> **Written instruction**
Please turn the stretch of the listing from the line containing "You are a computer-use agent." through the line containing "[x=628, y=53]" into a numbered list, skipping any blank lines and leaving the pictures out.

--- START Raw data ---

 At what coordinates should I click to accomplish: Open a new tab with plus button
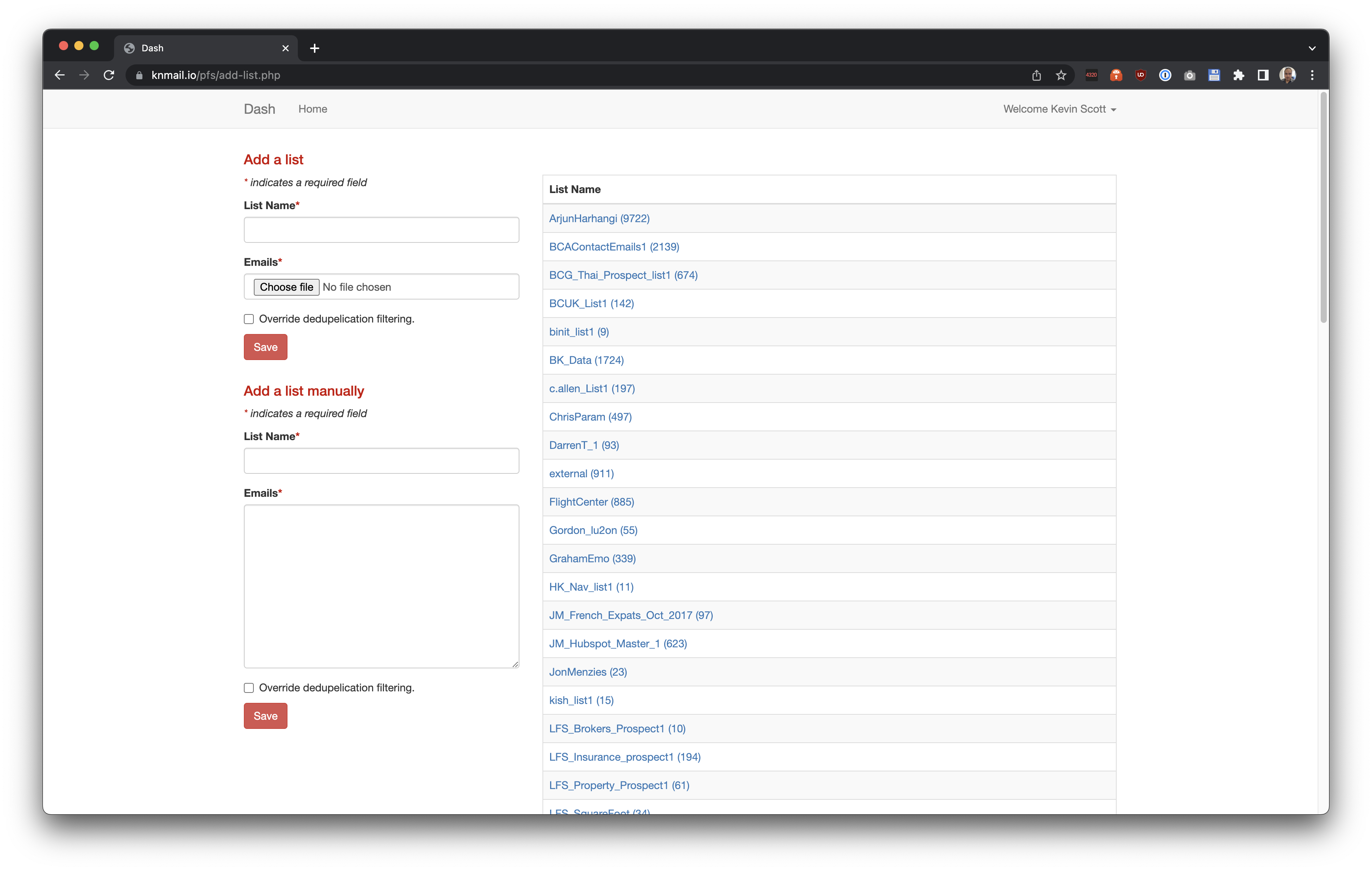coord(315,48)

--- END Raw data ---
--- START Raw data ---

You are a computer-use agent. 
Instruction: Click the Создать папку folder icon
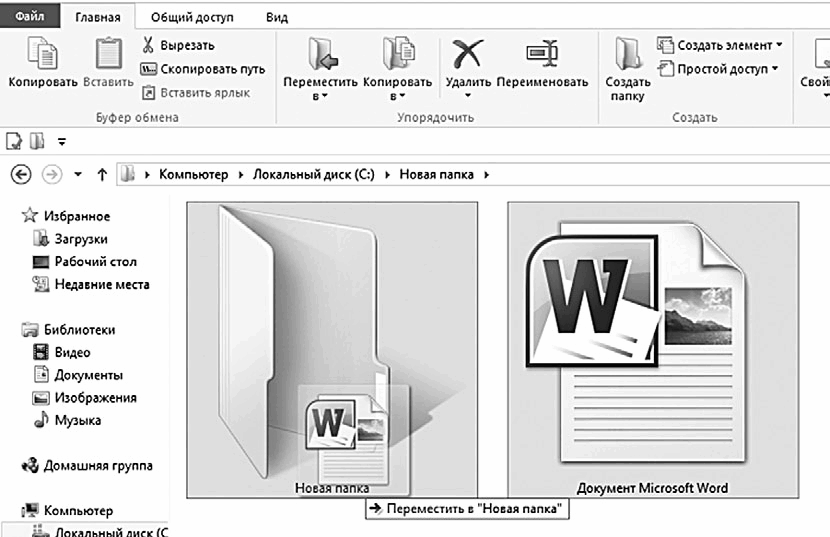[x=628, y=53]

--- END Raw data ---

> **Task result**
1. You are a computer-use agent. 
2. Instruction: Click the Создать папку folder icon
3. [x=628, y=53]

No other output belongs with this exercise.